Bei Fahnenwörtern sei es hingegen wichtig zu verstehen, dass sie sehr mit Emotionen verknüpft seien. Dies würde dazu führen, dass bei der Verwendung dieser Begriffe eine unbefangene Rezeption kaum möglich sei. Wenn einem dies bewusst sei, könne man das in Interviews berücksichtigen und sie anders führen.

Begriffe wie "die Mitte" werden ausgehöhlt

Ein Problem, mit dem Parteien gerade kämpften, sei an dem Begriff "bürgerliche Mitte" zu erkennen. Durch den inflationären Gebrauch der "Mitte" trete eine gewisse Entleerung ein, weshalb nun versucht werde, dieses Wort zu präzisieren. Die Alternative sei, einen neuen Ausdruck zu finden, was den Nachteil habe, dass die Wählerinnen erst einmal erkennen müssten, dass Begriff X für den alten Begriff Y stünde. Darum sei es viel einfacher, ein Attribut wie "bürgerlich", das erstmal neutral oder gar positiv konnotiert sei, vor das entleerte Wort "Mitte" zu stellen und es so zu präzisieren.

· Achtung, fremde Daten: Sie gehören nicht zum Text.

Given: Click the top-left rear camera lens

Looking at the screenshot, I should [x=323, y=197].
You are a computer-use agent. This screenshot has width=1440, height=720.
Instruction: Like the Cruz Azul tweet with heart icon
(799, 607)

Rund um die Thüringen-Wahl ist Felder außerdem eine vermeintliche Homogenisierung der Gesellschaft durch das Wort "Wählerwille" aufgefallen. Die komplexe und vielschichtige Situation mit den Prozentzahlen im Thüringer Landtag sei allen bekannt und trotzdem sprächen die politischen Lager von einem "eindeutigen Wählerwillen". Die einen sagten es sei eindeutig, dass Bodo Ramelow die Wahl gewonnen habe, die anderen sprächen von einer eindeutigen Abwahl Ramelows. Dadurch würde eine Singularisierung der Bürger vorgenommen, in der die Komplexität nicht angemessen zum Ausdruck kommt. Dies sei vergleichbar mit Theresa May, die nach dem 49 zu 51 Prozent-Ergebnis der Brexit-Wahl davon sprach dem Wählerwillen zu folgen. Eine solche Homogenisierung sei problematisch.
Man solle außerdem niemals in Worten nach Wahrheit suchen, da sie immer in einem anderen Kontext verwendet werden könnten: "Nehmen Sie doch mal das Wort Volk. Bertolt Brecht hat 1935, aus dem Exil, gesagt, man sollte nicht Volk sagen, sondern Bevölkerung. 1989 war ‘Wir sind das Volk’ dann eine Art Leitsatz für den Sturz der DDR-Regierung. 2013/14/15 hat die AfD ‘Wir sind das Volk’ für sich okkupiert. Wir kommen nicht weiter, wenn wir es am Wort selber objektivieren wollen. Wir müssen schauen, in welchen Kontexten die Wörter oder die Slogans verwendet werden. Das ist ganz normal – und kritisch miteinander umgehen und um die Wahrheit ringen."